Probably like 25% opportunities that come your way. And 75% of the opportunities that people would think that have come my way probably from putting myself out there, continuing to want to be in the food industry and have something for myself. Because I know very easily, like with a lot of contestants that have been on, like, you can very much slip back into your old career and lifestyle if you'd like to.

I had started my business, Bumplings, back in Fremantle, in Perth. And to leave that, to leave everything and kind of just put yourself back in that quite stressful environment is a lot to think about. But I know how important-- how much the show have looked after me and how much I enjoyed it, the process and the friends that I made. So I kind of weighed that up and I thought it would be silly of me to pass up that opportunity.

It was good. It was very different. It was quite refreshing. I think we had the new judges come on for their first time, so it was like a different energy on the show. It was great having, like, my friends Reece and Jess back on as well with me. So we had heaps of fun. And for me, it was a chance to show Australia what I had been working on in the past couple of years since I had been on in season 10.

I think starting my own food business was probably quite, like, a massive highlight. It's a lot easier said than done. Like, it's something that I thought about for such a long time and was putting off. But then I just-- I bit the bullet and was like, I'm going to I'm going to do this. And it was hard work. Like, hospitality is a hard game to be in. I remember putting heaps of hours in.

But yeah, it's at a point now where I'm quite happy with it. I've got a great team that it's surrounded by. And then just building on that dumpling brand and business too. Like, I've got my own product down in Woolworths, my own frozen dumplings. I've written-- I'm writing my third book, actually, at the moment. So yeah, lots has happened.

So much has happened since 2018. Like, I know it's-- what is it, like five years? And I've done so much in five years. But even in, like-- I was in Singapore on the weekend and I was at a bookshop just looking for something else, and I saw my book was in there. And I was like, this is actually insane. Like, every now and then, it just is like a massive pinch-me moment that, like, it is-- it's not just like a-- sometimes I get so stuck in my Perth bubble. But it's like "MasterChef Australia" is huge worldwide, and it's given me so much opportunity to do some great stuff.

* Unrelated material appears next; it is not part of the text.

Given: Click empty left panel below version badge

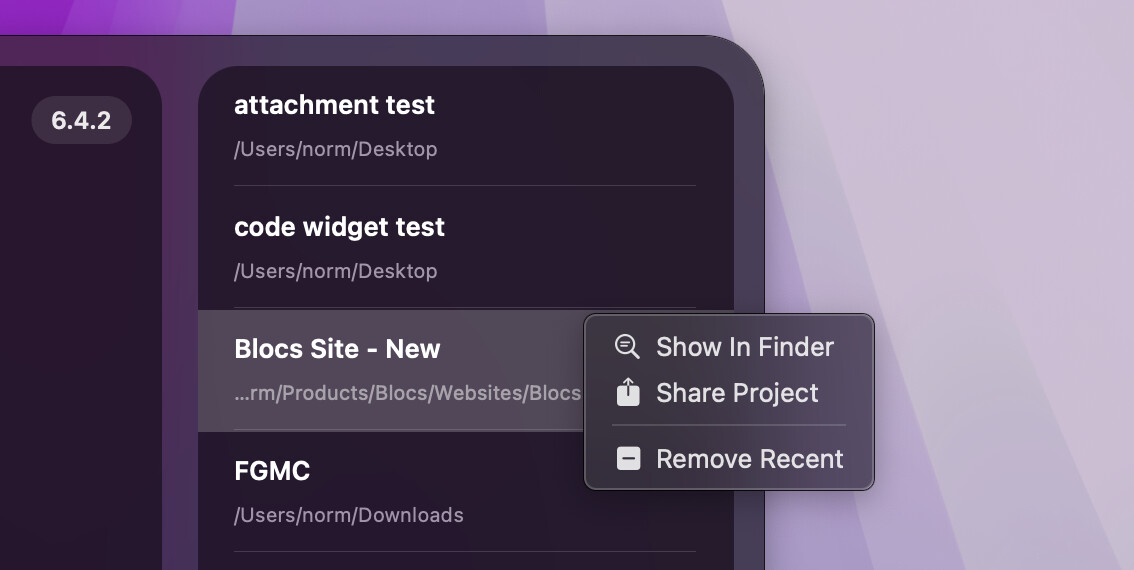Looking at the screenshot, I should coord(80,350).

I would say I'm most grateful for the personal growth that it has helped kind of facilitate over the years, yeah. Like, I don't know. If I had not gone on, I'm sure, career-wise, I would have been the kind of person to still push myself and do something for myself. But just on a personal level, like, the growth that it's provided me has been huge.

What do I want to tick off? Well, I kind of have started to tick it off, was traveling a lot more. I think COVID was-- and being so young, like, I hadn't really been outside of Australia much. And I'm trying to do that more and, like, see the world, and work as well, where I can.

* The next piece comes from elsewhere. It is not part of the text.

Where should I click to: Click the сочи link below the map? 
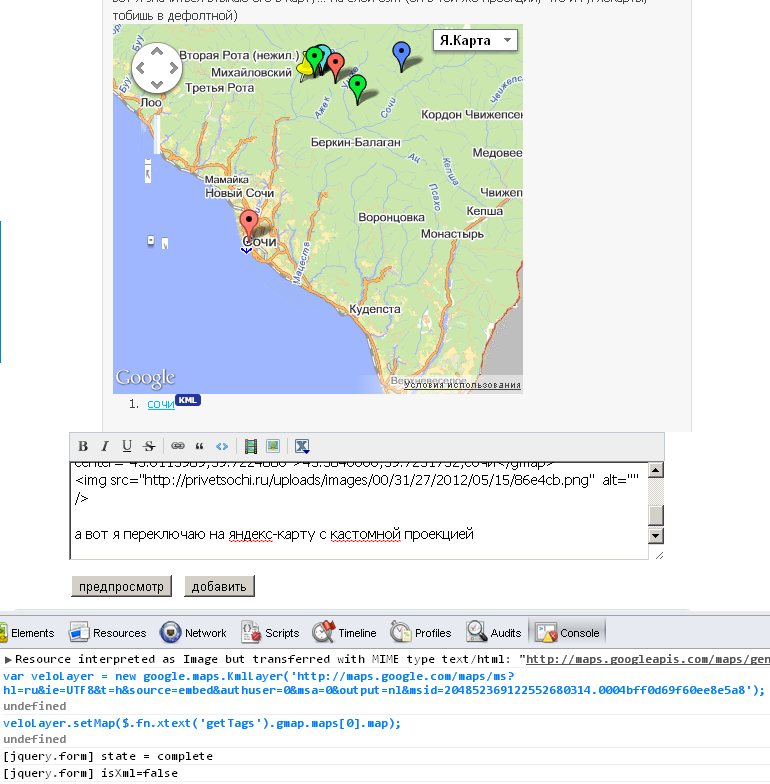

What else is on my bucket list? Hopefully, expand my Bumplings business and my dumpling business so that, like, other people in Australia can have it as well. It's not that you just have to come to Perth for it. So we'll see how we go there. And getting my frozen dumplings out there. I think that's quite an exciting thing, and just getting more people educated around, like, frozen dumplings. Because mine are-- I think I've put so much effort into the quality of them and the freshness and the local ingredients. Yeah, just getting that out there.

My advice to contestants coming off the show would be to, I think, keep an open mind coming off, and a great attitude in terms of where you want to go with it all. Like, it's not just about receiving opportunities like that. Like, you need to put yourself out there. Cook the food that you really like. Like, I think for me, that was my biggest thing, not trying to be something that I didn't want to be or didn't feel naturally was who I was. And yeah, and just have fun. Like, don't take things so so to heart. Yeah.

I mean, like, be passionate about it. But like, it's also quite an exciting and new kind of experience and journey. So for people coming off, I'd say just to embrace it all and take it all in.